The statement of cash flows is the financial statement used by accountants, management and investors to understand how cash came into the company and how it went out in a given period. Since a lot of stakeholder are concerned with cash, it’s extremely important that we accountants understand exactly what happened with our cash in the period, so we can confidently answer questions that are asked to us. In this blog, I’ll go over the basics of the statement of cash flows, as well as some of the key things I look at when I’m reviewing a cash flow prepared by someone on my team.

As we know, the statement of cash flows is broken down into three sections:

Cash provided by / used in operations

This section shows the cash ins and outs that relate to the company’s core operations. Typically, this section starts with net income (pulled directly from the income statement) and then we adjust for non-cash items. What are non-cash items? They are the accounting entries that impact our net income but don’t have a cash impact.

Here are a couple common examples:

  1. Depreciation: Although this is a valid expense in the period (the value of the asset has decreased because we’ve used it), there is no cash movement associated with the expense. We need to remove depreciation and amortization.
  2. Changes in accounts payables: When a vendor invoices us for a service or good they provided in the period, we typically debit the related expense and credit accounts payable, since we often don’t pay immediately. Again, these are expenses that need to be recorded, but no cash has left the company.
  3. Changes in accounts receivable: On the other side, when we invoice a client but they do not pay us immediately, our accounts receivable increase. In this case, we need to recognize revenue and the AR asset, but no cash has come into the company yet. In the case where accounts receivable decrease in the period, it means clients have paid us and cash has come in – we need to show this in the cash flow statement.

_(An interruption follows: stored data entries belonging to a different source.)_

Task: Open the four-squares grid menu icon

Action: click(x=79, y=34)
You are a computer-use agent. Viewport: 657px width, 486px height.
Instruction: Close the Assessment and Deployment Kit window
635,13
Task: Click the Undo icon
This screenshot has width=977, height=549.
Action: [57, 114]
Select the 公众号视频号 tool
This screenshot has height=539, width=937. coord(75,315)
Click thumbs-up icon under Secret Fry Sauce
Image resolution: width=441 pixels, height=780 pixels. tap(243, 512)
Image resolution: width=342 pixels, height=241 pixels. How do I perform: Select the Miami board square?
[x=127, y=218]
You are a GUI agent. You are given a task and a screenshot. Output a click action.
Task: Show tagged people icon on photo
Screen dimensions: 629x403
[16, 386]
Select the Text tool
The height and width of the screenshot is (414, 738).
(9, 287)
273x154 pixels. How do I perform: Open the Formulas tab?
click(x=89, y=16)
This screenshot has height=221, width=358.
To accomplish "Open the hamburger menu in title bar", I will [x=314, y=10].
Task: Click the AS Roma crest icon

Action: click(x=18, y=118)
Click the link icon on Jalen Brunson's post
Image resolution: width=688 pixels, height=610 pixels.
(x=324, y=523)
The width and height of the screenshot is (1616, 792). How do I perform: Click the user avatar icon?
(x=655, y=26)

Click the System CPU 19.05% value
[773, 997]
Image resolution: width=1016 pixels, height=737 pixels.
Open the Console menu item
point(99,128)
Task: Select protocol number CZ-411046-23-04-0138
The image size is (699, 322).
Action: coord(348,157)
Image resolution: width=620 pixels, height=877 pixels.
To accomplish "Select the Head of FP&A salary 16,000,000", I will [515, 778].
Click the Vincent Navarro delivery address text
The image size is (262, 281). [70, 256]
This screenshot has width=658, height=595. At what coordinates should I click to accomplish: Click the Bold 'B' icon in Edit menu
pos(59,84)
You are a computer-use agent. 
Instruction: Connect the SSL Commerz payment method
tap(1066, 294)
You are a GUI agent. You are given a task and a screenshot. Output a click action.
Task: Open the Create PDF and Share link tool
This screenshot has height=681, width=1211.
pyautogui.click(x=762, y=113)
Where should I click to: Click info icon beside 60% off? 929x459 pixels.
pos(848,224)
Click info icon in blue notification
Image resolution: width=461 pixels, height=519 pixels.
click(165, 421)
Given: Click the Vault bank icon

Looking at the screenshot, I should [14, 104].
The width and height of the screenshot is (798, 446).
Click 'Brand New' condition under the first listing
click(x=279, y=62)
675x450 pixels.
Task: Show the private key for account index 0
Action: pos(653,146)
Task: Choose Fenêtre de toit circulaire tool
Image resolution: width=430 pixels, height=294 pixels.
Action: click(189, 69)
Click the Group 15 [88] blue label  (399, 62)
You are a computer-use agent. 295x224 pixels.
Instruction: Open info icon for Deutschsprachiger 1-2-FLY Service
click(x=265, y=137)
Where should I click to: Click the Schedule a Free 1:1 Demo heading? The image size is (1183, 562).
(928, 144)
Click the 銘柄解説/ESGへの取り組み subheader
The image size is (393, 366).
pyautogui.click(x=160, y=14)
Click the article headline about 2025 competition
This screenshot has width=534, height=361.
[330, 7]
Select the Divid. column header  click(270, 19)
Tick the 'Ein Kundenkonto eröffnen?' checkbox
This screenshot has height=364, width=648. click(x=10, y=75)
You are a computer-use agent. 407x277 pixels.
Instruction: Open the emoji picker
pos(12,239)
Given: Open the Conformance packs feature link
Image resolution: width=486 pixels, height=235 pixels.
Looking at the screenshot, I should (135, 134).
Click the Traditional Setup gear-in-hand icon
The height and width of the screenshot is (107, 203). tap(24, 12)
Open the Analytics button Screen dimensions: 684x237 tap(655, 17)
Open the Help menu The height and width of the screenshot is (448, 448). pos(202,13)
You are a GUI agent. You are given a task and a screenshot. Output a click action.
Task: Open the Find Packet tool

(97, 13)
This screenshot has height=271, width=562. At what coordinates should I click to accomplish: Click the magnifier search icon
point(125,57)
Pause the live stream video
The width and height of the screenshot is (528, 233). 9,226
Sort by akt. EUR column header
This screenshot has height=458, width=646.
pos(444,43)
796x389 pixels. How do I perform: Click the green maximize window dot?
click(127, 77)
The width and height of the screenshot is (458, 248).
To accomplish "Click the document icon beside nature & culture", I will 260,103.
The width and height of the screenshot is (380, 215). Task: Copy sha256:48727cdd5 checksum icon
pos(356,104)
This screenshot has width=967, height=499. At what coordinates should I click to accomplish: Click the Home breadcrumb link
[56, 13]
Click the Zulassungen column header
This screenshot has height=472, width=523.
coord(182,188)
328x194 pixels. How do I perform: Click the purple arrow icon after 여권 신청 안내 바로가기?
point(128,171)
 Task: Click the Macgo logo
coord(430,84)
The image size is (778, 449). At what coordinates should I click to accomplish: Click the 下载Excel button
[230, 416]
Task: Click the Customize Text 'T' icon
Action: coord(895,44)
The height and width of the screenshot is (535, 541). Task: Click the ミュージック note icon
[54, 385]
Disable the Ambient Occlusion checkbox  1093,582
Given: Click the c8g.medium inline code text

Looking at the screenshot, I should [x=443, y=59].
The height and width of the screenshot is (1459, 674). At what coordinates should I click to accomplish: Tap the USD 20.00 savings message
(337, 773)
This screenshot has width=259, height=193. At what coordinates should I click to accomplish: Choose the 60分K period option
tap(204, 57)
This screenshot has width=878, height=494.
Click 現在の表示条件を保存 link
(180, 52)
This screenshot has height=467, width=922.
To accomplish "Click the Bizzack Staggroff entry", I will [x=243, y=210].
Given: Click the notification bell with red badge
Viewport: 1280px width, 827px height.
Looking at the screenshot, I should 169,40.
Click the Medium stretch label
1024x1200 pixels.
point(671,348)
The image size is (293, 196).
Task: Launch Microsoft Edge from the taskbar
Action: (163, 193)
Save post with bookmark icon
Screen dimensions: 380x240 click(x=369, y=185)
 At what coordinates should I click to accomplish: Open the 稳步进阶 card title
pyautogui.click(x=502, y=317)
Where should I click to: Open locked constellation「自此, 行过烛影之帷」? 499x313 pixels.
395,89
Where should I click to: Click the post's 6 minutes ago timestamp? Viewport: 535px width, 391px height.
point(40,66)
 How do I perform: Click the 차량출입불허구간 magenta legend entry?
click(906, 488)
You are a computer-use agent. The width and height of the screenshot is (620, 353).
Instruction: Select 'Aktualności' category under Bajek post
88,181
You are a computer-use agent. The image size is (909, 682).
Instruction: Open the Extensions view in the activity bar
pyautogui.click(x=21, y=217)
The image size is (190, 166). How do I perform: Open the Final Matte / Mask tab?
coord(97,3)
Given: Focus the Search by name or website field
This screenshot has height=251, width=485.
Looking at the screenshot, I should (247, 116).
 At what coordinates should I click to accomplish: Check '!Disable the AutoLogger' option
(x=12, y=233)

Generally, I always look at the cash from operations to determine the health of the business. If we have a positive figure here, it means our core operations are bringing in enough cash to pay our expenses and run the business – that’s the first step in a profitable company!

Cash provided by / used in investing activities

This section shows the cash ins and outs that relate to investments made by the company. Things like buying buildings or equipment would be examples of cash used in investing activities. These purchases are made to keep building the business. Cash provided by investing activities would be the opposite – if we make sales of assets we invested in.

Typically, when I see a negative balance here, it means the company is growing, as they’re investing in themselves. If I see a positive balance, it might mean the opposite, the company is selling off assets in order to downsize or maybe restructure their operations.

Cash provided by / used in financing activities

This section shows how the company supports its operations if it is not earning positive cash flows. A positive balance in this section means cash is coming in from external sources (banks providing loans, investors buying shares). A negative balance means those external sources are being repaid. This section is a bit trickier to analyze in terms of health of the company. A large positive balance may mean huge expansion plans for a company, or it may mean the company is struggling to sustain operations and needs more cash to keep the lights on.